2. [appellant] betoogt tevergeefs dat de rechtbank niet heeft onderkend dat het college ten onrechte de aanvraag heeft getoetst aan de op 28 april 2015 vastgestelde beleidsregels. Volgens artikel 6 van de beleidsregels treedt deze in werking na datum publicatie van 6 mei 2015. Ten tijde van het besluit op bezwaar van 7 mei 2015 waren deze beleidsregels derhalve in werking getreden. Zoals de Afdeling eerder heeft overwogen (uitspraak van 11 september 2013, ECLI:NL:RVS:2013:1106), geldt bij een heroverweging in bezwaar als bedoeld in artikel 7:11 van de Algemene wet bestuursrecht (hierna: de Awb), als uitgangspunt dat rekening moet worden gehouden met alle relevante feiten en omstandigheden zoals die zich op dat moment voordoen en dat het recht moet worden toegepast zoals dat op dat moment geldt. Dit geldt evenzeer voor beleidsregels. In bijzondere gevallen kan van dit uitgangspunt worden afgeweken. Van een dergelijk bijzonder geval is hier niet gebleken.

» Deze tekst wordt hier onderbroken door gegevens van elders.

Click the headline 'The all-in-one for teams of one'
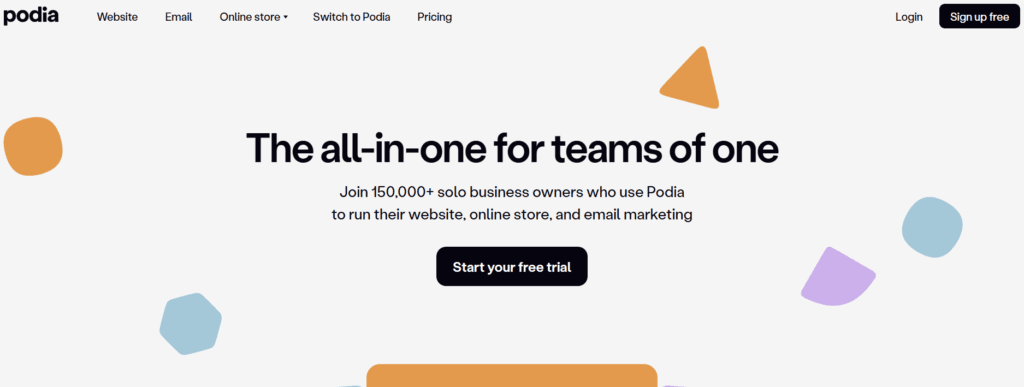tap(512, 148)
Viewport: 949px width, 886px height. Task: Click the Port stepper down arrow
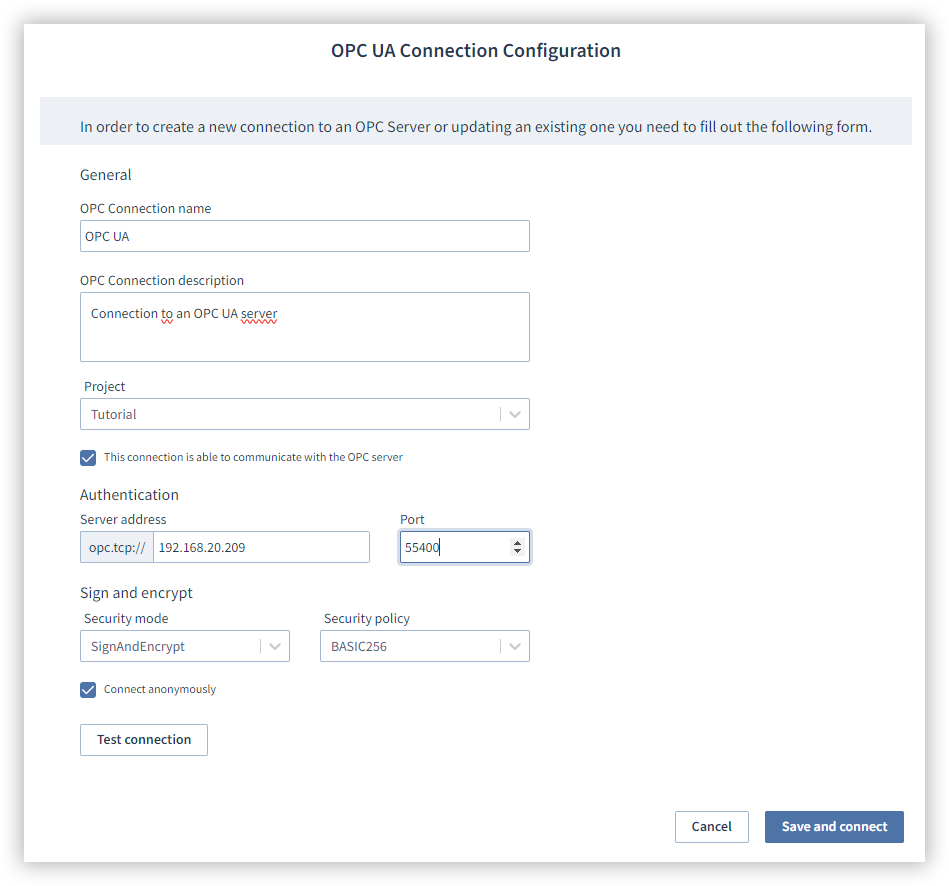pyautogui.click(x=517, y=552)
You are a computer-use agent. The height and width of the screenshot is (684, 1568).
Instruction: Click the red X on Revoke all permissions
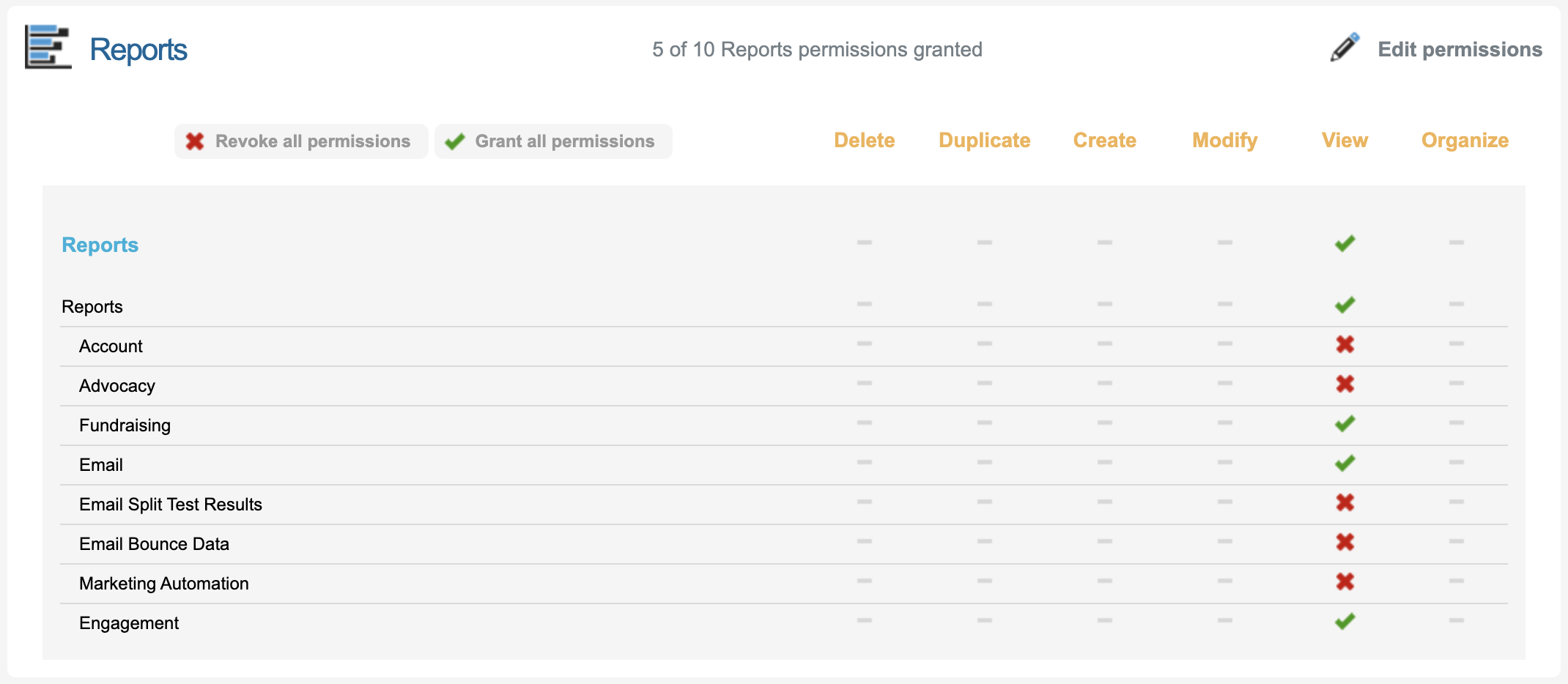pyautogui.click(x=195, y=141)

3. [appellant] betoogt dat de rechtbank door te overwegen dat het college in redelijkheid de omgevingsvergunning heeft verleend niet heeft onderkend dat het bouwplan niet voldoet aan de beleidsregels. Daartoe voert hij aan dat het bouwplan leidt tot aantasting van zijn woon- en leefklimaat omdat hij geluidhinder zal ondervinden van de bezoekers. Voorts voert hij aan dat het bouwplan leidt tot een onveilige verkeerssituatie en parkeeroverlast.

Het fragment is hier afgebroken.